K est à peine plus grand que moi, ses cheveux grisonnent. Il s’habille simplement, presque toujours en polo, qu’il change dans la soirée s’il a trop transpiré. Il n’a pas aux pieds de ces coûteuses chaussures de tango, souples et fragiles. Mais, depuis qu’un jour de fête populaire des femmes, désolées de le voir rester, décidément, sur le côté de la piste, l’ont pris sous les coudes pour l’entraîner dans leurs gavottes et autres rondes, il danse de tout, avec grand plaisir, avec détermination. Leur entrain l’a contaminé ; ce jour-là, il a senti combien le mouvement le ranimait, combien son corps s’accordait avec la musique, avec le rythme ; comment tout cela instillait des flammèches de joie dans une vie où, jusque-là, il y avait sans doute eu plus de contraintes que de légèreté et où il avait tiré bien des fardeaux. Seul. Dans l’adversité. Sans arrières. Et dans la danse, tout à coup, ses pieds, légers, libérés ; des femmes, dans ses bras, qui n’étaient pas des poids, et voulaient bien avancer, bouger, écouter les suggestions qui lui passaient par le corps.

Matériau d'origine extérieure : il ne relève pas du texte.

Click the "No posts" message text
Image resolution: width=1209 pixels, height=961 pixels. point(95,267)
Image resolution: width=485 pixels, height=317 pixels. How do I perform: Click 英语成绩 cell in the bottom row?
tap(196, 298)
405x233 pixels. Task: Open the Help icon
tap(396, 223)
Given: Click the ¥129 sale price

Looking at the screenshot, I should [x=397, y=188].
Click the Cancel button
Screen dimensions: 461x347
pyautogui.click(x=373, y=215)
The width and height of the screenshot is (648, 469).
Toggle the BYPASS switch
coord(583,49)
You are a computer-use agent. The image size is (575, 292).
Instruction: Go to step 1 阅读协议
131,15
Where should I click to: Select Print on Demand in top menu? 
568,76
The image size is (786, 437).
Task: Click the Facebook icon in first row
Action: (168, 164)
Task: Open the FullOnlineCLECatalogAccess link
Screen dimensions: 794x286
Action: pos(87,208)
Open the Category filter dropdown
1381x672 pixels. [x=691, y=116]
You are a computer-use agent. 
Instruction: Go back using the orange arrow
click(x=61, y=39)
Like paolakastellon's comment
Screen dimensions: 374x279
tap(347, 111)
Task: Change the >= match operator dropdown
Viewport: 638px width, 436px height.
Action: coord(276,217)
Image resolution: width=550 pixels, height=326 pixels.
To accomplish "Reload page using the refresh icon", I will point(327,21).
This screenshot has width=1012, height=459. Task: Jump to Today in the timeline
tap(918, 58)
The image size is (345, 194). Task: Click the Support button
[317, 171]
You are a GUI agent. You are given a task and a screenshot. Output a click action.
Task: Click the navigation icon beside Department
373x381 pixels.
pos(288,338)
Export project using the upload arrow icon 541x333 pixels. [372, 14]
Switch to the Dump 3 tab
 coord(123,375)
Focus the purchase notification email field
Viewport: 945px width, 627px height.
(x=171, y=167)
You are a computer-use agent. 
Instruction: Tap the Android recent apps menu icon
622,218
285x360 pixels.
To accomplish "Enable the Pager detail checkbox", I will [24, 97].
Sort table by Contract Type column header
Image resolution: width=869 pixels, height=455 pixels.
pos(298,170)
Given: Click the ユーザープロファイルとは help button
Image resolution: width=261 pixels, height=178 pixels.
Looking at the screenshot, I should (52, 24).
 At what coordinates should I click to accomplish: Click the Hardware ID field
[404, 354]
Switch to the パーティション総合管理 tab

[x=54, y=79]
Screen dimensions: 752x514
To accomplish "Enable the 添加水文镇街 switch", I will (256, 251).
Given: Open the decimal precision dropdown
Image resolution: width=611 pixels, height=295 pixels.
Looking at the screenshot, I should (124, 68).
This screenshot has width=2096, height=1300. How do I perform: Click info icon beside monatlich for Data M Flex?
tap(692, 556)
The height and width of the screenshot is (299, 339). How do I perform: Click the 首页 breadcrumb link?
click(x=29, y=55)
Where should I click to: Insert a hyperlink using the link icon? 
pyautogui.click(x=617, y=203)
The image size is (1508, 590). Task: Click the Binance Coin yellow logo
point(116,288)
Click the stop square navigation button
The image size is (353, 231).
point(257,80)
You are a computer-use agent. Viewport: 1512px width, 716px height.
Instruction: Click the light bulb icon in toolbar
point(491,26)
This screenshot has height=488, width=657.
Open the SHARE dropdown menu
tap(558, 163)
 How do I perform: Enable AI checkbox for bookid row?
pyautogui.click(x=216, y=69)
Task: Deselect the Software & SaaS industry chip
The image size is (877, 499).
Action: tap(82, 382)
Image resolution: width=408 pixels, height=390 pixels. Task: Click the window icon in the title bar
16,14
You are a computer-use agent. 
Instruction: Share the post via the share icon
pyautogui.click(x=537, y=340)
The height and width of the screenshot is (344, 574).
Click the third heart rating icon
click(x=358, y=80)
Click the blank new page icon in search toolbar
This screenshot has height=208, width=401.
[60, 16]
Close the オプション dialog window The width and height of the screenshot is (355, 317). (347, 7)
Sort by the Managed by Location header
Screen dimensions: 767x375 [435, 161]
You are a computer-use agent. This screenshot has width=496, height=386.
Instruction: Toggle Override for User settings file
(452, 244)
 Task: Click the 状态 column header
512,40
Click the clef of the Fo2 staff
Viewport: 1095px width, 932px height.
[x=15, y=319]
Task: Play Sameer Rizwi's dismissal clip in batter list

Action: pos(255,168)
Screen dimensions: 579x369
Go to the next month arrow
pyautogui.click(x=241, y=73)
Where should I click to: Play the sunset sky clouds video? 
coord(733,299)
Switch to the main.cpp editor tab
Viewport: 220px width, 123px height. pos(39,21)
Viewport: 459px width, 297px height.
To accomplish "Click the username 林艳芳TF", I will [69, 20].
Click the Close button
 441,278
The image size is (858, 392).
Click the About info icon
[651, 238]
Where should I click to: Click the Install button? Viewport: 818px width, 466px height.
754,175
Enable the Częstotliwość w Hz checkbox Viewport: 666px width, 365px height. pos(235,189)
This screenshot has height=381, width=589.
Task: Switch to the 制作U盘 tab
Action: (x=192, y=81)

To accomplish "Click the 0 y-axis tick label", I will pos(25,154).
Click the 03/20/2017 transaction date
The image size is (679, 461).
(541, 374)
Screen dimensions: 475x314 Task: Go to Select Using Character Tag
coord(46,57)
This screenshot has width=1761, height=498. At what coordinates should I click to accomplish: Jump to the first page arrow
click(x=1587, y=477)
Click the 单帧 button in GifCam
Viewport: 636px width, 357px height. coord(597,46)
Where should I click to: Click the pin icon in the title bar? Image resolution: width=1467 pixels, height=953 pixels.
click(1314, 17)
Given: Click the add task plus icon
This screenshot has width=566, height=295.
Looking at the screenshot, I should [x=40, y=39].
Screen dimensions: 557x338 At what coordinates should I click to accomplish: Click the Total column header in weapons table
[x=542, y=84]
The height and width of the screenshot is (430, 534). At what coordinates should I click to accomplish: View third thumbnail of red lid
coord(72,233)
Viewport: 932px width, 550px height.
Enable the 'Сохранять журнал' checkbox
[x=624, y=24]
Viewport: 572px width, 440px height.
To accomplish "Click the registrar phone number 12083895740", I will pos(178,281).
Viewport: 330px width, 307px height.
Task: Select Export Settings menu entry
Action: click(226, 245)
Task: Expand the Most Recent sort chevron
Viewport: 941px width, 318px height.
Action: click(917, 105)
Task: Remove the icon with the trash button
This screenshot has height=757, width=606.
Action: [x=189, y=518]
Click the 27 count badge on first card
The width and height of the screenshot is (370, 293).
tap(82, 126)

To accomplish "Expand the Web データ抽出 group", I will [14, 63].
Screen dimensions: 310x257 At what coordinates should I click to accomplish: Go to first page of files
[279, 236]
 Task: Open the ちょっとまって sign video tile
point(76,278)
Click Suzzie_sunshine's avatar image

Non plus des femmes pétrifiées, des femmes gelées, mais des femmes souples et vivantes.

 

K les préserve, prend soin de leurs pieds, les repose doucement sur le sol, attend qu’elles aient terminé leur figure, tranquillement, accepte leurs fantaisies, les miennes en tous cas, celles des autres aussi certainement, les intègre dans le rythme, reprend… Il préfère les musiques alertes, vives, et s’il excelle à faire se succéder les croisés, à renverser le sens des huit, des tours, à alterner les figures, il déteste le spectaculaire. Il ne guide jamais ces mouvements de jambe où la femme enroule sa jambe autour de la hanche de son partenaire, puis la ramène vers elle, la replie, dissocie le torse et le bassin pour lever à  nouveau le genou sur le côté, sans gêner son partenaire, puis repose le pied en arrière. Peu de volées, qu’il se représente sans doute comme trop brusques. Il lui faudrait contrarier le mouvement de sa danseuse, la prendre de surprise, et certainement il trouverait ça irrespectueux, brutal. Il n’arrive pas à jouer ce jeu-là. Certainement un jour il trouvera ces gestes d’une conduite ‘coulée’, sans violence, mais brillante, que réussissent les C, les S, et quelques-autres ; il faudrait que je les lui montre, juste pour qu’il se réconcilie, peut-être, avec la compatibilité du guidage de figures impromptues et du plaisir donné. Il aime tant, déjà, les rythmes vifs des milongas et des valses. Enthousiaste, il y emporte sa partenaire sans jamais l’étourdir, il se fond dans la musique, il tourbillonne et, avec un naturel inouï, impulse tout ce qu’il veut.